Fossil Floras of the Arctic Regions


THE author of the valuable paper communicated in NATURE, vol xix. p. 124, on “The Fossil Floras of the Arctic Regions”, will find in an essay of mine, entitled “Thalassa”, and published in the course of last year, a number of facts and arguments in corroboration of his views regarding the influence of oceanic currents upon climate.

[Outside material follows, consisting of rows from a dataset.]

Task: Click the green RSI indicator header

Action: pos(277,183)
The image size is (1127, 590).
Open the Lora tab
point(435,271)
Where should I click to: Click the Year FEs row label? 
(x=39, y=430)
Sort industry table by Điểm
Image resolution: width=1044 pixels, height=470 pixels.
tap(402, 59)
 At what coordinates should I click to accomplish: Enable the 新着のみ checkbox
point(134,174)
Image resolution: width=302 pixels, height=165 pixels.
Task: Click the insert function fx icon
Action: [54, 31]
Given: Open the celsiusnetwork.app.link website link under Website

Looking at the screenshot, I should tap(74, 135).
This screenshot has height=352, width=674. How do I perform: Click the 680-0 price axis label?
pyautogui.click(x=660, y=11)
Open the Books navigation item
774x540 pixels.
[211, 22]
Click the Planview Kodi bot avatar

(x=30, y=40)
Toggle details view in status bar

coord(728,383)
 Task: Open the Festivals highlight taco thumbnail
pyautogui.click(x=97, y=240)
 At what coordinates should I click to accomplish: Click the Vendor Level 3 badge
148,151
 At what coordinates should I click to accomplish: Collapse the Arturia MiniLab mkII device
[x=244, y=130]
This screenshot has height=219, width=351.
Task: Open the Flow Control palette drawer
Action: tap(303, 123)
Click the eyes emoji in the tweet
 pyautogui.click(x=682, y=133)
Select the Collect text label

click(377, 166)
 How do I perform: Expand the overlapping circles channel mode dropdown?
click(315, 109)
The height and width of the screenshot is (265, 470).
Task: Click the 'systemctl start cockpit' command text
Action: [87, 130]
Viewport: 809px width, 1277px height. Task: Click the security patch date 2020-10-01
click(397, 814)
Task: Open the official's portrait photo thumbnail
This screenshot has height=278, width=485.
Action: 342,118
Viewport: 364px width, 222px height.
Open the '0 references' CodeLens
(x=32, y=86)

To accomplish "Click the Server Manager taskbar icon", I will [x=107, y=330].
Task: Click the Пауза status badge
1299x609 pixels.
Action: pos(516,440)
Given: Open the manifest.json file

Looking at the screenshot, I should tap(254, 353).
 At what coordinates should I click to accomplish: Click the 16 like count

In this essay, which is mainly founded upon the observations made on board H.M.S. Challenger, I have endeavoured to show how a relatively trifling elevation or depression of the sea-coast or of the bed of the ocean may considerably alter the configuration of an oceanic basin; how such an alteration must affect the direction, volume and temperature of existing currents, and thus have a tendency to change the climate and ultimately the distribution of animal and plant life in the regions bordering on the oceanic basin. I also (p. 29–30) ventured to express the opinion that “it appears hardly necessary to go in search of vast cosmic changes, such as an alteration in the position of the terrestrial axis, a diminution in the amount of solar heat … while we have, close at hand, an agency whose effect upon climatic conditions may be said to be a matter of daily experience, and which is sufficiently powerful to establish, in almost any region on the earth's surface, the small difference of temperature which is a decree of life or of death to numerous animal and vegetable organisms”. To this I may now add, that the influence of oceanic currents upon climate and upon the distribution of life will be most felt and produce the most remarkable results in the Arctic and sub-Arctic regions, which, as we know, may at one period be swept by powerful polar currents, at another invaded by vast masses of warm water brought there by currents from the tropical regions, such, for example, as the Gulf Stream.